With rising fuel costs and the global response to reducing all forms of carbon emissions building momentum, fuel conversion (23%) remains a key challenge with EV supply, in addition to purchase pricing and charging infrastructure concerns. 

A third (32%) of respondents said that converting to next-generation fuels is one of their most significant expenses (second to purchasing new vehicles).

Conversion is also high on the agenda for fleet owners due to concerns about their environmental impact. 

More than a third (41%) of those surveyed said environmental impact is their biggest concern about the current economic environment.

Outside of transitioning to next-generation fuels, of which 30% were looking to transition to EVs in the next 12 months, maintenance of the existing fleet continued to be the most significant expense for 39% of those surveyed.

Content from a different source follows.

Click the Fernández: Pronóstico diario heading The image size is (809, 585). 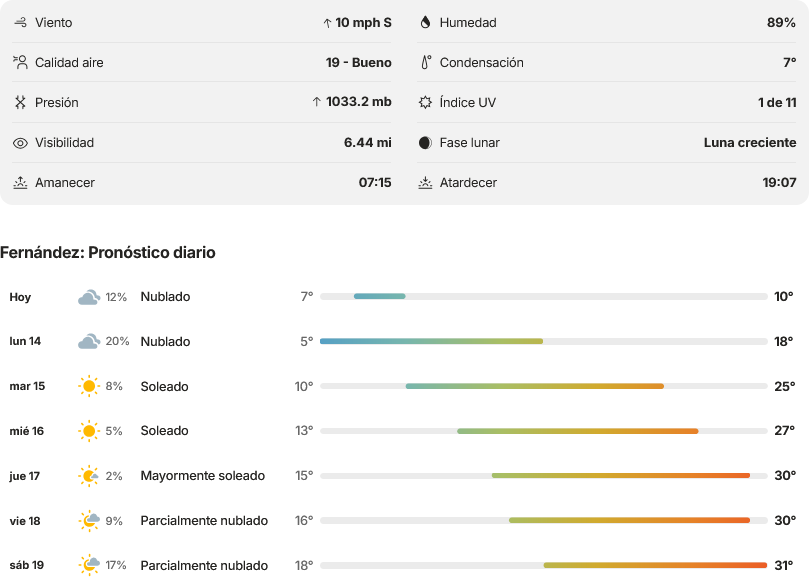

“With supply chain issues continuing to impact EV vehicle availability and cost, some fleets are struggling to start the transition and are having to find ways to safely extend vehicle life through preventative maintenance and more conscientious use on the road,” says Mayank Sharma, Head of Global Product Management and UX at Teletrac Navman. 

“However, those with the available capex to be early movers to EVs could gain a competitive advantage as they won't be exposed to any further rising petrol or diesel costs, they'll be reducing their environmental impact which is coming more into play in customer contracts, and will likely benefit from government grants and subsidies that will later be removed.”

Throughout 2023, fleets are looking to invest in expanding their offering through technological integrations (48%) while also using technology to aid compliance (39%).

Improving the customer experience (39%) and recruiting and retaining drivers (31%) were also high on the list of planned investments for the next 12 months.

As with the start of any new year, the market experiences emerging opportunities and technologies that will benefit fleets. In terms of emerging technologies, fleets are focusing on implementing more digital workflows (39%) and video telematics (38%) as they seek to increase efficiency and manage the top three fleet business costs (fuel, payroll, and maintenance).

With the look towards technology, nearly all (98%) respondents said they used either a sourced or manufacturer-provided telematics solution across their fleet. 

While vehicle tracking (43%) was understandably the number one reason for utilising telematics, managing driver performance (33%) was the next priority, followed by using it for proof of service/job completion (32%), and of course, monitoring fuel usage (30%) in challenging economic conditions.

Regarding driver performance, improved driver safety (37%) was the most significant benefit of using telematics, with nearly a quarter (24%) stating it helped prevent fatigue on the road. 

Moreover, 89% of those surveyed used telematics to benchmark behaviour, with 91% also seeing a reduction in accidents and 24% implementing new driver behaviour to help navigate the high fuel costs. And with 31% of global fleets concerned about increasing wage demands in a cost-of-living crisis, 37% are using benchmarking to provide performance-based bonuses to retain drivers.

“Driver performance benchmarking is a great method of inspiring drivers to perform better and safer on the road,” adds Sharma. 

“And with the growth in mobile applications, it has never been easier for drivers to see how they are performing against targets and peers. In fact, 40% of our respondents say that implementing telematics has helped to build a safe driving culture within their organisations.”